この三月という時期は年度が変わることもあり、仕事の転勤・転職や進学などで出会いや別れの季節とも言われていますね。生まれ育った地元から出て都会に行ったり、逆に戻ってきたりなど、様々な環境の変化があることでしょう。
さて、宮島へよくお参りにお越し頂いて居る方は、この数年間での外国人の観光の方が急増しているのをご存じだと思います。実際年々増加し、昨年の外国人来島数は六十五万人と言われております。もちろん、宮島に限らず日本全国で外国人観光客が急増し、各地でオーバーツーリズム(観光公害)が問題になっています。我が国に興味をもち、お越し頂けるのは嬉しいことなのですが、どうしてもその国々で考え方や生活習慣などが異なることもあり、ゴミの問題、騒音など挙げ始めるとキリがありません。一部の国の方ではありますが文化財の破壊行為をしたとのニュースも耳にします。もちろん、中にはお寺のお参りの方法なども勉強してお越し頂いている外国人の方もいらっしゃいます。
しかし、こういった事は外国人だけに限った話ではありません。我々日本人の中にも目を背けたくなるような方が増えたような気もします。様々なことが便利になりゆく今の時代、分からないことがあれば辞書を引き、本を読む、なんて事をしなくても携帯やパソコンで調べればすぐに答えが見つかります。己の頭で悩み、考え、解決することなど減ってきているのではないのでしょうか。

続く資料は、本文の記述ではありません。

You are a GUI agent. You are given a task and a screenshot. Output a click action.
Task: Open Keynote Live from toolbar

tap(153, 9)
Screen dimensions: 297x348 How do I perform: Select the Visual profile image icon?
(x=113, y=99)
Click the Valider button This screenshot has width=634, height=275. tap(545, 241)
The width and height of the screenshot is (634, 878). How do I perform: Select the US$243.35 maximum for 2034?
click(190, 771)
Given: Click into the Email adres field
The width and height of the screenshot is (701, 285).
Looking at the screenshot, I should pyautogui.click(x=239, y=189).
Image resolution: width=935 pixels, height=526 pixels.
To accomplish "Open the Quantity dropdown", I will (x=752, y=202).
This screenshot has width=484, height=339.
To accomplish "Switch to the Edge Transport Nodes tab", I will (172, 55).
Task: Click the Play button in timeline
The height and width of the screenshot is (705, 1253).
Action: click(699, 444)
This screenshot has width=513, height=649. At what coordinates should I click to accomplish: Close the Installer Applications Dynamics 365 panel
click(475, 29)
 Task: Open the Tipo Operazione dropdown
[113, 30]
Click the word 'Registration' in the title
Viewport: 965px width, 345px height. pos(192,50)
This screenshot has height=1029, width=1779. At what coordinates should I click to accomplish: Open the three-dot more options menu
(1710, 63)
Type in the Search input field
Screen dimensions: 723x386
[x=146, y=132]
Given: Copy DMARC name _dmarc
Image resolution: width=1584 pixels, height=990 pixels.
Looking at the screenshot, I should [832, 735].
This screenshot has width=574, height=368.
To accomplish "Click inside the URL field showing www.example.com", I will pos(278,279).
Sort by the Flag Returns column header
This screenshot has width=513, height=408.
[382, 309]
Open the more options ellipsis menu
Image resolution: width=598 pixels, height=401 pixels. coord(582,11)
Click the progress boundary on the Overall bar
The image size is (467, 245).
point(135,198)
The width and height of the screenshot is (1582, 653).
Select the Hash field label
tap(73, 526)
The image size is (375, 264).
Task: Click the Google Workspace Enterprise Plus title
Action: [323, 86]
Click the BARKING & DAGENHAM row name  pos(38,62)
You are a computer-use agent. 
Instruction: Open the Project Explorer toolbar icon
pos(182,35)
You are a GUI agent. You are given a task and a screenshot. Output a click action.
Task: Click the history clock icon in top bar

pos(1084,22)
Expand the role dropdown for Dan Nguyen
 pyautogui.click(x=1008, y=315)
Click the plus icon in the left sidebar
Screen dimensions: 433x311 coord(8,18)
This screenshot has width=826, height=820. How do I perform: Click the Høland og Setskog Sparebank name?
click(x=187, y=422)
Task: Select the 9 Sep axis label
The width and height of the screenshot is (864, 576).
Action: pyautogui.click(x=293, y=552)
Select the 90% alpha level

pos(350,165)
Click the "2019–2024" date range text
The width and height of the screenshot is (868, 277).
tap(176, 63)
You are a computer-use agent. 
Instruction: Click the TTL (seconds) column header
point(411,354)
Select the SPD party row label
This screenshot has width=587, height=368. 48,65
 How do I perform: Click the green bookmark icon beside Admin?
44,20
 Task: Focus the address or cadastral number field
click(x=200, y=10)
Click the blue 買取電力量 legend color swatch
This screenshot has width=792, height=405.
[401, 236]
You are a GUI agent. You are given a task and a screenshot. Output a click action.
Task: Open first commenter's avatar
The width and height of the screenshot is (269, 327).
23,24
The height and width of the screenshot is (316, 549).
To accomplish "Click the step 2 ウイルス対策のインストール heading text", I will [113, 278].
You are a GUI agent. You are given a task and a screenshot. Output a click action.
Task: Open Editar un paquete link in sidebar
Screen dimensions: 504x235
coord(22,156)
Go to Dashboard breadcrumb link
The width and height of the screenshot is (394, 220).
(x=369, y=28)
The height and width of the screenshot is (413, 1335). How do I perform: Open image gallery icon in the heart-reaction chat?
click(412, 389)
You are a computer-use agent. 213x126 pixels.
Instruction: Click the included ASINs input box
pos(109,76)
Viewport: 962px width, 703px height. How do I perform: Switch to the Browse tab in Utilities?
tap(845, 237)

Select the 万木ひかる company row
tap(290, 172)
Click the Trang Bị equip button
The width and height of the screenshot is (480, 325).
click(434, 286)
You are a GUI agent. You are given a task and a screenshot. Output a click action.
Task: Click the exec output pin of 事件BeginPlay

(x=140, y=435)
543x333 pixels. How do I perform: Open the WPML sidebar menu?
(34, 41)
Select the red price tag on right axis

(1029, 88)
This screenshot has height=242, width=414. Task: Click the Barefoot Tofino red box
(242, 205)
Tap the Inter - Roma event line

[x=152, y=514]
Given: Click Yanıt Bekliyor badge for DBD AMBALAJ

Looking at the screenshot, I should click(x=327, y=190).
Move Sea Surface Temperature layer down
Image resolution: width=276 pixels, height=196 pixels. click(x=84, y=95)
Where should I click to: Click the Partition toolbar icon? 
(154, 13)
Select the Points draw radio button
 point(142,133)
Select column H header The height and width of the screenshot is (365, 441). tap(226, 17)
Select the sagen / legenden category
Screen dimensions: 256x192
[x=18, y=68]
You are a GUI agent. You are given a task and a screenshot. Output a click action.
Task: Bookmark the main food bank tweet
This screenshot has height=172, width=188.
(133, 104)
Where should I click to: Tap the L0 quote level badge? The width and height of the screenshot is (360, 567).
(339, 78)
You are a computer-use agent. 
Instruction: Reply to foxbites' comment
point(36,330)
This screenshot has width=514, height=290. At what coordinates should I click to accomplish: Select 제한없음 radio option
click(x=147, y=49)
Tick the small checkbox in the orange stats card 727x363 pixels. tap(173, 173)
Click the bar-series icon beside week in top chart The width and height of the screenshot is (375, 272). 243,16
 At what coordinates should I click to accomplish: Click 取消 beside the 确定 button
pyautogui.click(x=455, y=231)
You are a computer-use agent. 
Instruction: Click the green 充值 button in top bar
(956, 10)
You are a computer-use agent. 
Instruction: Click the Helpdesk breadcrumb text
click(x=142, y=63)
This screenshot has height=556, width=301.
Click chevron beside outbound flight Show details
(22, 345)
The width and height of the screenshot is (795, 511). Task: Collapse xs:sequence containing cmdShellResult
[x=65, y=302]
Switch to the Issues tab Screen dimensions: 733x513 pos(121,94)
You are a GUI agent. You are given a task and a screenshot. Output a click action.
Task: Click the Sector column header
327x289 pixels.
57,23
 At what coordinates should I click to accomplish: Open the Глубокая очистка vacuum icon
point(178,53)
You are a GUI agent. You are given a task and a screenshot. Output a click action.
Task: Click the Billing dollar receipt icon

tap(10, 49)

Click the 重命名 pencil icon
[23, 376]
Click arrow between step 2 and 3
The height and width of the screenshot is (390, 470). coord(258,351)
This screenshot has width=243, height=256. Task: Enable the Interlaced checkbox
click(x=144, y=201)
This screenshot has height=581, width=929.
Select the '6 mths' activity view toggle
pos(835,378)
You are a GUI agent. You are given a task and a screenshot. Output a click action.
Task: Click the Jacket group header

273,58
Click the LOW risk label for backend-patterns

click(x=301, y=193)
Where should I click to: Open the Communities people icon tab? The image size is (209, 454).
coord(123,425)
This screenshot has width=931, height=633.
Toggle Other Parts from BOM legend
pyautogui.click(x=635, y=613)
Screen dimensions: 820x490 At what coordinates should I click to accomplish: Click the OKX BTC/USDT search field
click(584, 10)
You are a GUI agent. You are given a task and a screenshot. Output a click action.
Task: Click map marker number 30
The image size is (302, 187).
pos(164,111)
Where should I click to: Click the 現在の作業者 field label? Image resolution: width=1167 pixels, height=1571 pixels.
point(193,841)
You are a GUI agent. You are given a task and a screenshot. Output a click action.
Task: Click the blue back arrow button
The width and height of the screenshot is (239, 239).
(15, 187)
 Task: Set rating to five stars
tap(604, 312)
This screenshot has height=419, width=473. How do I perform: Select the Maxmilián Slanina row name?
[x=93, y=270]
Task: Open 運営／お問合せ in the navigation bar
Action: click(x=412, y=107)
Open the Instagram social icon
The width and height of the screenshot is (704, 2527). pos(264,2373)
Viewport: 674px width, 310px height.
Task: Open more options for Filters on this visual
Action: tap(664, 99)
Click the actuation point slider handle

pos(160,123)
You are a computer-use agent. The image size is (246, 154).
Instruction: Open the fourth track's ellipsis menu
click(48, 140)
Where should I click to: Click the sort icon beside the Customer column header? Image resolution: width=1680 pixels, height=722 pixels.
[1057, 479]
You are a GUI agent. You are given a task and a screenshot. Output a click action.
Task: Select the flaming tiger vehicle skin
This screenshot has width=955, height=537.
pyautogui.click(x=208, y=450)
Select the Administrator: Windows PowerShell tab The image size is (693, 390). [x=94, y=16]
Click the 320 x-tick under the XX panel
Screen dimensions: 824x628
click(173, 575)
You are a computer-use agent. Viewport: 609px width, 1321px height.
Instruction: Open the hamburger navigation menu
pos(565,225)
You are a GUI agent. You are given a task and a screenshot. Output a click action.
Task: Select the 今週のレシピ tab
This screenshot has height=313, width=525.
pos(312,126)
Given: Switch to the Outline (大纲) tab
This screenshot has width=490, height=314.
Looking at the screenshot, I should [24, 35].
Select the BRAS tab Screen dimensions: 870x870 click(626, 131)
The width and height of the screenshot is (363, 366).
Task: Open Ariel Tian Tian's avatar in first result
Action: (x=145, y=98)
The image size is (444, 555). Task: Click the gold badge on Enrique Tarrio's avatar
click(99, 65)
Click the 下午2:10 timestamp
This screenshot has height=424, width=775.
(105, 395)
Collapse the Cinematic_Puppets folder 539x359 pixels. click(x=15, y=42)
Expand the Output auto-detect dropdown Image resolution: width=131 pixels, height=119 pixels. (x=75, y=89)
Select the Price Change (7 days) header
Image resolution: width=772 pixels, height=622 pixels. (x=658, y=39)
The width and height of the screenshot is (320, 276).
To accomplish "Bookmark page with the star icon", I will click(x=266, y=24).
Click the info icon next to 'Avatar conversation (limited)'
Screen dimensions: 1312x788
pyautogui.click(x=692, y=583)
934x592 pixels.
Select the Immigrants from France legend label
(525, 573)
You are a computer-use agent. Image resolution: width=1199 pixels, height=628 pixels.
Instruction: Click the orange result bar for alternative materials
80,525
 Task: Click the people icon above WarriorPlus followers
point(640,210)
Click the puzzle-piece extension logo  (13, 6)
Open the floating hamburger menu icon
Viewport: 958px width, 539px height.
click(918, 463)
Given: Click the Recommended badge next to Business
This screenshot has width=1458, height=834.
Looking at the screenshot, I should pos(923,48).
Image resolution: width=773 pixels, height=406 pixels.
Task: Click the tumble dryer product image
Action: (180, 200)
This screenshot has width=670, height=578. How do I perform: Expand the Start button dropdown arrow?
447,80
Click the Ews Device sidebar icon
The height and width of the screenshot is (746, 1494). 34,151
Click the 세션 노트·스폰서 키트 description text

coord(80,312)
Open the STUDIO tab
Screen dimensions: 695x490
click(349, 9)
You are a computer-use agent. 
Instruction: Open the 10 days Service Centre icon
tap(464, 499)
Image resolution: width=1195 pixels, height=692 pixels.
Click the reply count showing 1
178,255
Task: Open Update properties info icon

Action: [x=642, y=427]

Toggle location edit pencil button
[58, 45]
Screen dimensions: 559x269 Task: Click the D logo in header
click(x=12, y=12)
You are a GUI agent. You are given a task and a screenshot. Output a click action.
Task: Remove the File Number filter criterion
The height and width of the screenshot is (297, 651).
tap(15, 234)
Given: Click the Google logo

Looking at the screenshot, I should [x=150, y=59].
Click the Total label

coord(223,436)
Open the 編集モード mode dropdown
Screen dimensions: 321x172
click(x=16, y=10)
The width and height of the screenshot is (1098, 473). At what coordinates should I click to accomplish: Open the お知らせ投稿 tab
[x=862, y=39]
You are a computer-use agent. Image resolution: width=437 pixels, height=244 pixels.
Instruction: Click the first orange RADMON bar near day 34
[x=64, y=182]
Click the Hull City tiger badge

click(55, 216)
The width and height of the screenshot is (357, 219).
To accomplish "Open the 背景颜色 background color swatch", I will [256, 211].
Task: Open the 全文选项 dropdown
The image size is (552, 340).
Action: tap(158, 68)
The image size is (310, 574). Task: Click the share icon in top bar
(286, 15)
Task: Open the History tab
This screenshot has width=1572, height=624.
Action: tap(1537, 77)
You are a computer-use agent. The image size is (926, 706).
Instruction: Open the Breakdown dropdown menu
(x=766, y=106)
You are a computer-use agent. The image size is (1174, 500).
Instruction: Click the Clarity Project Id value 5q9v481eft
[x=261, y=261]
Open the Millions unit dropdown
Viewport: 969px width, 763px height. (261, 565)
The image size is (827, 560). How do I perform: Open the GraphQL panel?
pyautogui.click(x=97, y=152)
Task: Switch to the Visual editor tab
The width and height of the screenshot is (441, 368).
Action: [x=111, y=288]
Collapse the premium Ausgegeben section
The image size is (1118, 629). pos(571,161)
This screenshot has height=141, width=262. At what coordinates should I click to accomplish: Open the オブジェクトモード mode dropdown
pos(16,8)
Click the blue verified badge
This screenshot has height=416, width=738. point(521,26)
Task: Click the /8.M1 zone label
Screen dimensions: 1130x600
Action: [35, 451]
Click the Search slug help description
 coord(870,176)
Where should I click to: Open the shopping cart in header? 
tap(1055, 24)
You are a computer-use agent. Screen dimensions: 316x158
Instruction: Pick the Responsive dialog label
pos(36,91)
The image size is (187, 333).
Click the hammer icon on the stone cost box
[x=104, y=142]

私たちは知らず知らずのうちに、自分自身や物事に対して固執をもって生きています。自分の都合のいいように捉え、自分の中の固定化された物差しでしか物事を測れなくなってきています。お釈迦様はこういった考えこそが自らを苦しめるものだと説かれています。
これからの季節、新年度を迎え新しく関係性が増えたりしますが、家族や身近な人に限らず、自らの自己中心的で固定的なものごとの見方を離れ、ありのままに物事を見ることを心がけて過ごしましょう。